[Exercise passage]
****************************************
Stony Brook Medicine said Monday that Eastern Long Island Hospital has officially joined its health-care system.
The Greenport-based hospital has been renamed Stony Brook Eastern Long Island Hospital.
Eastern Long Island has been formally affiliated with Stony Brook since 2006. The 90-bed acute-care hospital agreed to join Stony Brook in 2015.
“Many small and rural hospitals are closing, and this preserves the hospital and allows us to be part of a budding health system,” said Paul Connor III, chief administrative officer at Eastern LI.
Officials said Stony Brook plans to expand services in Greenport.
“Behavioral [mental] health will be one of the services we will focus on expanding,” said Dr. Kenneth Kaushansky, a senior vice president of health sciences and dean of the Renaissance School of Medicine at Stony Brook University. “We have more behavioral health patients at the university hospital than we can handle, and expanding it at Eastern Long Island will help. Behavioral health is the biggest need at the health system.”
Kaushansky added that Eastern Long Island will be an “education site for students and fellows. About 80 percent of hospitals are community hospitals, not university hospitals, so it makes sense for them to gain experience there.”
Stony Brook has been in expansion mode in recent years. It officially took over Stony Brook Southampton Hospital in 2017, about five years after the hospitals agreed to merge.
In June, Brookhaven-based Long Island Community Hospital and Stony Brook said they are focusing on a possible affiliation agreement. Long Island Community is the last remaining independent hospital on Long Island.
Other health systems have also expanded recently by taking over formerly independent hospitals. For example, John T. Mather Memorial Hospital in Port Jefferson became part of Northwell Health in January 2018. At about the same time, Oceanside-based South Nassau Communities Hospital joined Manhattan-based Mount Sinai Health System.
Smaller hospitals save considerable money by moving to larger health systems’ electronic medical records systems and leveraging purchasing power, said Dr. Margaret McGovern, vice president for health system clinical programs and strategy at Stony Brook Medicine.
“Electronic medical records are quite costly,” she said.
****************************************
[Extracted information]
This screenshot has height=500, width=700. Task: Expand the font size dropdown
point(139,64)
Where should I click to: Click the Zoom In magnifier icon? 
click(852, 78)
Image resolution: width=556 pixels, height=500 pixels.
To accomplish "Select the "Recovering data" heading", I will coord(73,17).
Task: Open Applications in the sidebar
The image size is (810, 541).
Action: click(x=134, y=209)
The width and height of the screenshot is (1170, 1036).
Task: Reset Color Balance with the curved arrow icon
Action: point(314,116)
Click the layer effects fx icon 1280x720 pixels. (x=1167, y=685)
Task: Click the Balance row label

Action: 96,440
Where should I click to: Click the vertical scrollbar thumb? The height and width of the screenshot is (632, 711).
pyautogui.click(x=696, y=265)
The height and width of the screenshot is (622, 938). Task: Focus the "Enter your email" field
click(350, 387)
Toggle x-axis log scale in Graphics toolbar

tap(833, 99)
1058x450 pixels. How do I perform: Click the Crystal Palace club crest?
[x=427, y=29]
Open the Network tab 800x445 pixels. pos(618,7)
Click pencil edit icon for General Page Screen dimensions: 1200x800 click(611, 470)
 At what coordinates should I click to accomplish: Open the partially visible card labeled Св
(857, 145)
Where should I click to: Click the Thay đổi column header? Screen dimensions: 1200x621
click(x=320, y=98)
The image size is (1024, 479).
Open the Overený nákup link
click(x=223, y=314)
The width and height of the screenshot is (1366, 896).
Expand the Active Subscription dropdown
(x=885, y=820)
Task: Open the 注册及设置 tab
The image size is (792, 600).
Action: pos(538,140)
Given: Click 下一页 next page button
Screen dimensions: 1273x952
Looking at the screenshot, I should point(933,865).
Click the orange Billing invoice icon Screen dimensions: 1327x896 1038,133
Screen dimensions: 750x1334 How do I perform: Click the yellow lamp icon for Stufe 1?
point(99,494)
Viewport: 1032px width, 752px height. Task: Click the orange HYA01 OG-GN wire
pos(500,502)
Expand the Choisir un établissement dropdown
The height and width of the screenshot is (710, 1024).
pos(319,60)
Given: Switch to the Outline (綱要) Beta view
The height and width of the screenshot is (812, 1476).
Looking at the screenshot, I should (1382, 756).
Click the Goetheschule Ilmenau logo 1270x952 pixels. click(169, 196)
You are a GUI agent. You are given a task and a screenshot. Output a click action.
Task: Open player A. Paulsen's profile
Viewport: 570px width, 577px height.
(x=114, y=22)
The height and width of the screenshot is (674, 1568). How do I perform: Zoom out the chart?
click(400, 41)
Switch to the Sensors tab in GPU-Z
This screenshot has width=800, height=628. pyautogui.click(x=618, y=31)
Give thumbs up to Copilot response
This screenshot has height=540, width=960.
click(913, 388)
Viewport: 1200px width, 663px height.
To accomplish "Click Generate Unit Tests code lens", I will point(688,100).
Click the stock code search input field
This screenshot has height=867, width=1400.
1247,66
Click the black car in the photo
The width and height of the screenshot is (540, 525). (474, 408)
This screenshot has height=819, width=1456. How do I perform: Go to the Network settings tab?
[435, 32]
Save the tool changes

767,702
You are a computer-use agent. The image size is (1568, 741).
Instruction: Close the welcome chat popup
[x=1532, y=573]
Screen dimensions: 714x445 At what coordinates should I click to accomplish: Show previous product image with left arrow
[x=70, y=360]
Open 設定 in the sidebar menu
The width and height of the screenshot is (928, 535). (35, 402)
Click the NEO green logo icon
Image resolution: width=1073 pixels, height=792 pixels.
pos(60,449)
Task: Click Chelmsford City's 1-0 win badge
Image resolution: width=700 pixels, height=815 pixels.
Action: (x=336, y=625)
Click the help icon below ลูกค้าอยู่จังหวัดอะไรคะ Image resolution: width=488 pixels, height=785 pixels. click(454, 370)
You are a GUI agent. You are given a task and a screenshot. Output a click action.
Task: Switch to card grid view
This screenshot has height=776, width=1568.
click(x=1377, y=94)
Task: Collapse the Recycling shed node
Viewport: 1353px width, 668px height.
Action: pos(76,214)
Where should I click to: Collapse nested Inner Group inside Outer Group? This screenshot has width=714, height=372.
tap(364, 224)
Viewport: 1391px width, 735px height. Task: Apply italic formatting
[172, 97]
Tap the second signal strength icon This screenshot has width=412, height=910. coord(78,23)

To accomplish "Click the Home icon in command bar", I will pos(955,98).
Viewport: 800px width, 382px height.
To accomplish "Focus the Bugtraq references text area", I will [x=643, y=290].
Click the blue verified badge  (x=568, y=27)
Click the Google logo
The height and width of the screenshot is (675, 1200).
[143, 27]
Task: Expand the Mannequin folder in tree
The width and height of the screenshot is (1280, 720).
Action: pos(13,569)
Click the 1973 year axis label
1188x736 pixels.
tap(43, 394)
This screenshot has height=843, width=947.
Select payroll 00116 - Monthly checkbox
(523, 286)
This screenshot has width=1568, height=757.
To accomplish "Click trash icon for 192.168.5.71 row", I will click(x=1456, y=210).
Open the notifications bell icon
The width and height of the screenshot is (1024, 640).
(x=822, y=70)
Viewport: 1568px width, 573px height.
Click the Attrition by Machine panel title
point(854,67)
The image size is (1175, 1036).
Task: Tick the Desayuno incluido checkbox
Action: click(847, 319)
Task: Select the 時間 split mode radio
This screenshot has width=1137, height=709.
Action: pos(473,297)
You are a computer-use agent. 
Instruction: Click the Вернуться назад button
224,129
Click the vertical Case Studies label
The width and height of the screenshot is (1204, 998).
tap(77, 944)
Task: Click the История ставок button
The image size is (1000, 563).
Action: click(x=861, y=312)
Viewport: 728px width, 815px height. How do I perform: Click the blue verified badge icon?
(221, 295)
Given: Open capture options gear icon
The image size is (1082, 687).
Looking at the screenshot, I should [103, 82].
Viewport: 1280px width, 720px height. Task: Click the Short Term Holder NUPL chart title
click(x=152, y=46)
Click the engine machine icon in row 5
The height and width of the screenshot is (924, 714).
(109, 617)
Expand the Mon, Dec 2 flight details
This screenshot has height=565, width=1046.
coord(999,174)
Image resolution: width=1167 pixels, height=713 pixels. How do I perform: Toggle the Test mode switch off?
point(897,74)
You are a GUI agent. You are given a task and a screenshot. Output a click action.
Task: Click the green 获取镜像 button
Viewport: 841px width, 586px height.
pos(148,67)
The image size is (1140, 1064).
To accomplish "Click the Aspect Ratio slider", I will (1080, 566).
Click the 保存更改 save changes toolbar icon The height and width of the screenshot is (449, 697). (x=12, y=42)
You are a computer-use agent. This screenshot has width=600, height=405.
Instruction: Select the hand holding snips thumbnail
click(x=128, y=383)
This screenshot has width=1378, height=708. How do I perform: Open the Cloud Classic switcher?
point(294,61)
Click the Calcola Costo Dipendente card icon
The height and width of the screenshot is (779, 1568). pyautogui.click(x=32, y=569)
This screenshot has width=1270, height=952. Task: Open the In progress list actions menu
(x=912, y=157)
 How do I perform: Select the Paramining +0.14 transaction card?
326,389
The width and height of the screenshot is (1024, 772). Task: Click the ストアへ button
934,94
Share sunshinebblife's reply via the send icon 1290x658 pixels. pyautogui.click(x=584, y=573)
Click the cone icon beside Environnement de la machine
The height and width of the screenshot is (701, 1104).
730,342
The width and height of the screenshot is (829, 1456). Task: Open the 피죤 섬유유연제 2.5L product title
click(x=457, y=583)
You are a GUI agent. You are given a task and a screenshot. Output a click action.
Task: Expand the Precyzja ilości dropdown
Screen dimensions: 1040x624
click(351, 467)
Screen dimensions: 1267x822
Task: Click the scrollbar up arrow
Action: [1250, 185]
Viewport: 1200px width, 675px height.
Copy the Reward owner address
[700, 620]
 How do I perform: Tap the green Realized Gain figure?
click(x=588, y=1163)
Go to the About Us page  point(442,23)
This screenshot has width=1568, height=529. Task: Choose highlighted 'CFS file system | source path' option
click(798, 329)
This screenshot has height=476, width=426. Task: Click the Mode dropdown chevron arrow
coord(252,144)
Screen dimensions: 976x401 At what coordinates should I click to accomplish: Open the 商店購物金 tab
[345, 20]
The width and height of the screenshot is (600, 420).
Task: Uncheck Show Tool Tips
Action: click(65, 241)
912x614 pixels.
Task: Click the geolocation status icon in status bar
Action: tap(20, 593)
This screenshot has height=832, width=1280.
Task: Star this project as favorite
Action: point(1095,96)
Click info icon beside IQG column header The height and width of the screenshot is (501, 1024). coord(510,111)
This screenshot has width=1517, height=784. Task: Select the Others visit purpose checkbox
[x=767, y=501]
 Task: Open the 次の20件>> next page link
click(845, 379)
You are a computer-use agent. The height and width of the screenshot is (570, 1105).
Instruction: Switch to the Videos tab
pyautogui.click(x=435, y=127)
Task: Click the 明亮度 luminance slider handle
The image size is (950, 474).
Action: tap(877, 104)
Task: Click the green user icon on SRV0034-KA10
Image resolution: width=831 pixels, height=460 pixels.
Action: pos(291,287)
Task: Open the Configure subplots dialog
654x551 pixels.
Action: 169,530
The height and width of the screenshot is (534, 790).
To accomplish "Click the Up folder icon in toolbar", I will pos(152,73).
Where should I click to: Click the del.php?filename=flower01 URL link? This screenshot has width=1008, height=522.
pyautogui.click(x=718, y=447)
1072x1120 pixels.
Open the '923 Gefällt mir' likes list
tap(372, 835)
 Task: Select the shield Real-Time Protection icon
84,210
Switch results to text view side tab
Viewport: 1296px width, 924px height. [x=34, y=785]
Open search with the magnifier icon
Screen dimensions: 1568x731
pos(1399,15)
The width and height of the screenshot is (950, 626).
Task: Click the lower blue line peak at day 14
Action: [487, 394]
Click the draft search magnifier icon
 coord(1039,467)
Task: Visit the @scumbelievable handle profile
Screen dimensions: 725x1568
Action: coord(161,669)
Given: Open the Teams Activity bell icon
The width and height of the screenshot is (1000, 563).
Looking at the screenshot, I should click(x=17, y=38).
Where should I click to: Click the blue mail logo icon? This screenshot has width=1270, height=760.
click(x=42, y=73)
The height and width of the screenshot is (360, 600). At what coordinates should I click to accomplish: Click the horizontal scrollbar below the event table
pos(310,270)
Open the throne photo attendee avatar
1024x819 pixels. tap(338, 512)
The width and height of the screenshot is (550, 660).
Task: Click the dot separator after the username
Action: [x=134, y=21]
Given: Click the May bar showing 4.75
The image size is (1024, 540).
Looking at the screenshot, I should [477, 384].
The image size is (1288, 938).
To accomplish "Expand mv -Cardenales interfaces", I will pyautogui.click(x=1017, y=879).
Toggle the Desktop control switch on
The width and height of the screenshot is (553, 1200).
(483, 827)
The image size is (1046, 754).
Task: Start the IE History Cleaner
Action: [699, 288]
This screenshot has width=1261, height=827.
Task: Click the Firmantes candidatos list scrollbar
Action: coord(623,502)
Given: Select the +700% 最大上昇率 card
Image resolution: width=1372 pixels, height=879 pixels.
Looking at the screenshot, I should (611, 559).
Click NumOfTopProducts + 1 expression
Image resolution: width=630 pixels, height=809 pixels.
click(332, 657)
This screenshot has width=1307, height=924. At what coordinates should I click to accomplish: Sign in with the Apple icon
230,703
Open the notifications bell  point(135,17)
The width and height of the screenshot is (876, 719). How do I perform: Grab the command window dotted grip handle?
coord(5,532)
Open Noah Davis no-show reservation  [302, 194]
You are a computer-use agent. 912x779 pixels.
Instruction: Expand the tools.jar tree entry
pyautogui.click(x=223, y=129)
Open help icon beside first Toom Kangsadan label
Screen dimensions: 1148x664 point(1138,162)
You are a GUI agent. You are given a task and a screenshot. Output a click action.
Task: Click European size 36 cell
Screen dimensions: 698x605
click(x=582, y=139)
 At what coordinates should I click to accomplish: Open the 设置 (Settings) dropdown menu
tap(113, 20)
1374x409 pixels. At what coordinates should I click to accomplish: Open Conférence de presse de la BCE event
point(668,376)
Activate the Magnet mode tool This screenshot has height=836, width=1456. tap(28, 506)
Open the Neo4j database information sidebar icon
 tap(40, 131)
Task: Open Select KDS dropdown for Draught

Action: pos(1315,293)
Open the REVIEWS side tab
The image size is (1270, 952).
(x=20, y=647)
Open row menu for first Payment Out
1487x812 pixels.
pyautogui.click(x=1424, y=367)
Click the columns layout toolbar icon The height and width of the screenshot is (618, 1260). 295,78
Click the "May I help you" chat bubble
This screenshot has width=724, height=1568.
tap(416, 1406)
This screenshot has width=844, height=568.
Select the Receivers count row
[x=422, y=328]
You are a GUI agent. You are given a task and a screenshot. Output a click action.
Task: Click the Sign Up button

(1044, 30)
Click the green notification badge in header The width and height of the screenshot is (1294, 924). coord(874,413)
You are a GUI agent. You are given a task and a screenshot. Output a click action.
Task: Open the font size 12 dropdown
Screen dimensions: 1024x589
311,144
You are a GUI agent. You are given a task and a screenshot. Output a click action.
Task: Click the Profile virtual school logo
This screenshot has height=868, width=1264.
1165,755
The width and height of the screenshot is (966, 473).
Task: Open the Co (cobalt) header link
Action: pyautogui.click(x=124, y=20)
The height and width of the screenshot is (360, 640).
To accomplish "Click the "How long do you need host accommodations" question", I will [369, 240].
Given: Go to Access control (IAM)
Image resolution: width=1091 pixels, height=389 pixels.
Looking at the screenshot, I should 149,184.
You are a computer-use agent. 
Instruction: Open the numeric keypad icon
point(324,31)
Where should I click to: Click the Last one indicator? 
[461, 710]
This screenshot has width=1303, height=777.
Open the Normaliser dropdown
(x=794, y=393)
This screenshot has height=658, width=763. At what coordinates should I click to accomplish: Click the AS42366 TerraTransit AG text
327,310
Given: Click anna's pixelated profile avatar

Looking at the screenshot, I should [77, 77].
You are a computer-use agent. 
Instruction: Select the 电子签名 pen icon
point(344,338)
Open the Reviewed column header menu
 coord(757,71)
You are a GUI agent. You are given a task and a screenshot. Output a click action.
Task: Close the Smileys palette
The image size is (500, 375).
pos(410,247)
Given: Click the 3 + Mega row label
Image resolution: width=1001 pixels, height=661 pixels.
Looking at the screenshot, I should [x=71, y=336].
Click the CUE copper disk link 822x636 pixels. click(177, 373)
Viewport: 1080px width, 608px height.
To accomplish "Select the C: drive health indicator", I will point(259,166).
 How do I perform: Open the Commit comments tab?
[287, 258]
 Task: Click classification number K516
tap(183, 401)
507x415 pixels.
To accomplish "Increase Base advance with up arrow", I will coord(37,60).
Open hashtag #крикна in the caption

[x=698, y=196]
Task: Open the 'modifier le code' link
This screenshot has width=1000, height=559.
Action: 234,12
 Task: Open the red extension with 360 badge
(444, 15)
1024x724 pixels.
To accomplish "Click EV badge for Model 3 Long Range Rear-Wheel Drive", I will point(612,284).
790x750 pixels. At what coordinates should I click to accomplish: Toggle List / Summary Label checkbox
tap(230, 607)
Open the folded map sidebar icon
****************************************
[Actions to take]
(1) List every person quoted in the article on Eastern Long Island Hospital, giving the position the text states for each.
(2) Copy the stretch of the article on Eastern Long Island Hospital from "Stony Brook has" through "on Long Island.", keeping every word and punctuation mark unchanged.

[Completed exercise]
(1)
- Paul Connor III: chief administrative officer at Eastern LI
- Dr. Kenneth Kaushansky: a senior vice president of health sciences and dean of the Renaissance School of Medicine at Stony Brook University
- Dr. Margaret McGovern: vice president for health system clinical programs and strategy at Stony Brook Medicine

(2)
Stony Brook has been in expansion mode in recent years. It officially took over Stony Brook Southampton Hospital in 2017, about five years after the hospitals agreed to merge.
In June, Brookhaven-based Long Island Community Hospital and Stony Brook said they are focusing on a possible affiliation agreement. Long Island Community is the last remaining independent hospital on Long Island.